By Ray Pride
The city of Chicago’s 2018 Millennium Park Summer Film Series, presented by The Department of Cultural Affairs and Special Events (DCASE), which focused on made-in-Chicago movies two years ago, takes a fresh Chicago turn, sharing its programming with film festivals from around town, including Siskel Film Center’s Black Harvest, Chicago Film Archives, Chicago International, Chicago International Children’s, Chicago Latino, Chicago Underground, Chicago Critics Film Festival, CIMMFest, Chicago Media Project’s DOC10, Midwest Independent and Chicago Filmmakers’ Reeling LGBTQ+ International, offering exposure to tens of thousands of Chicagoans who might be unaware of their existence, let alone their year-round work.
We talked to Rich Moskal, director of the Chicago Film Office, deputy director Betsey Grais, DCASE public relations coordinator Mary May and CFO independent film coordinator Thavary Krouch in a compact ground-floor office at the Cultural Center on the first eighty-plus degree-day of May. A view of the bandshell is visible looking past Michigan Avenue—at least until you sit down, when the largest vista offers a release poster for the super-Chicagophilic “The Fugitive.” (Among smaller memorabilia in the office is a framed print of a panel from Chris Ware’s “Jimmy Corrigan,” depicting a stretch of downtown Chicago with Superman splattered onto a street that could well be the stretch of the avenue outside.)
In six years, you’ve shown seventy or so movies. Have you had to cancel any shows?
Moskal: We really only faced bad weather, such bad weather that we had to cancel, just twice.
Torrential rain? Lightning?
Moskal: Lightning! We go rain or shine. It was “Spinal Tap.” It was a shame too, we had a really good crowd. We did that as a partnership with “Sound Opinions,” with Greg Kot and Jim DeRogatis. We got about two minutes into the movie and then it was really thundering down. The very first year, we showed all musicals, just a way of showcasing the [bright LED] screen when it was brand new. Millennium Park wanted it as a supplement to performances that were going on the stage. On July 3, we showed “Yankee Doodle Dandy” and it was pouring rain, but no lightning. We showed it anyway to a crowd that had to be twenty-five people, just sort of hung under tarps. It was a horrible night, we were like, should we just pull the plug? And it was, No! Rain or shine! Those twenty-five people were more than happy just to sit in the puddle. We’ve also done themes throughout. We’ve had set-in-Chicago films.

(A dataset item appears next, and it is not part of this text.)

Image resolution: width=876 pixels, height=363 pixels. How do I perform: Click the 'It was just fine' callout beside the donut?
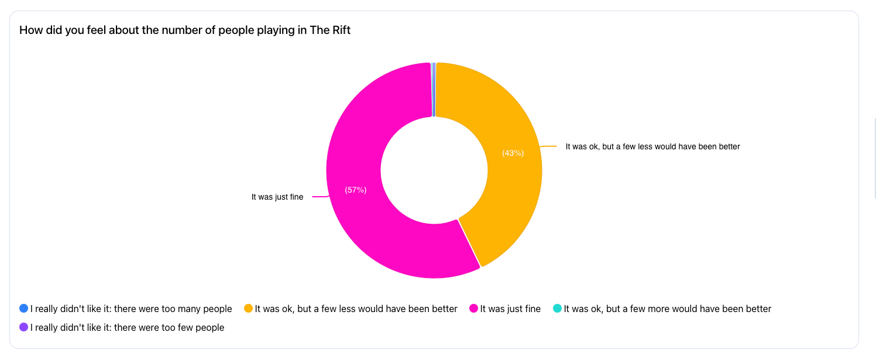[277, 197]
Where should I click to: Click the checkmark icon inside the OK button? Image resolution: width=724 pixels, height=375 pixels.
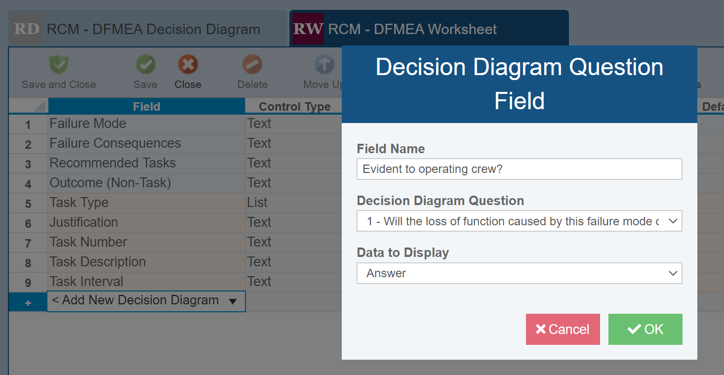(633, 329)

May: We’ve tied them to the festivals like Taste of Chicago, the Air and Water Show.
Moskal: Yeah, we’ve tried to program around other milestones or events. Each year we’ve tried to include attractions a little bit different from previous years. A couple of years ago, we started showing locally made shorts, as part of what had been branded as a Chicago-made film series. We’re doing that again this year. Thavary just closed our submissions.
Krouch: Submissions ended right before midnight last night. We have a total of 133 submissions. I’ve seen half of them, so there’s another half I have to finish watching. After the first round of decisions, we’ll whittle down to what seems to be the best fit. People aren’t coming down for a shorts program, so we try to be short and sweet and funny and entertaining. We have that captive audience of as many as 15,000 people out there for a feature. But they will see something that they may not have been aware of in terms of talent in Chicago.
Moskal: We don’t have a redline on length, but five minutes or less has been our goal.
Krouch: We can make exceptions, depending on the content and the quality of the film, but definitely aiming for those five minutes. The idea is to screen that short film right before the feature and try to program it along with the themes of the feature film. The ChicagoMade short series is a really great way to put the focus on our local independent filmmakers.
Moskal: The festivals of Chicago are the crossroads where film culture and the film industry meet. So in promoting our local film festivals, we’re literally fostering the growth of all segments of the film industry. Not only to showcase Chicago as a place that celebrates cinema throughout the year, but also as a place where the industry meets and conducts its business. Festivals seem to be the perfect gathering. [By our count], there are fifty festivals throughout the city of Chicago that happen during the year, so not everybody is attending every festival. This is another way for filmmakers and filmgoers to meet year-round.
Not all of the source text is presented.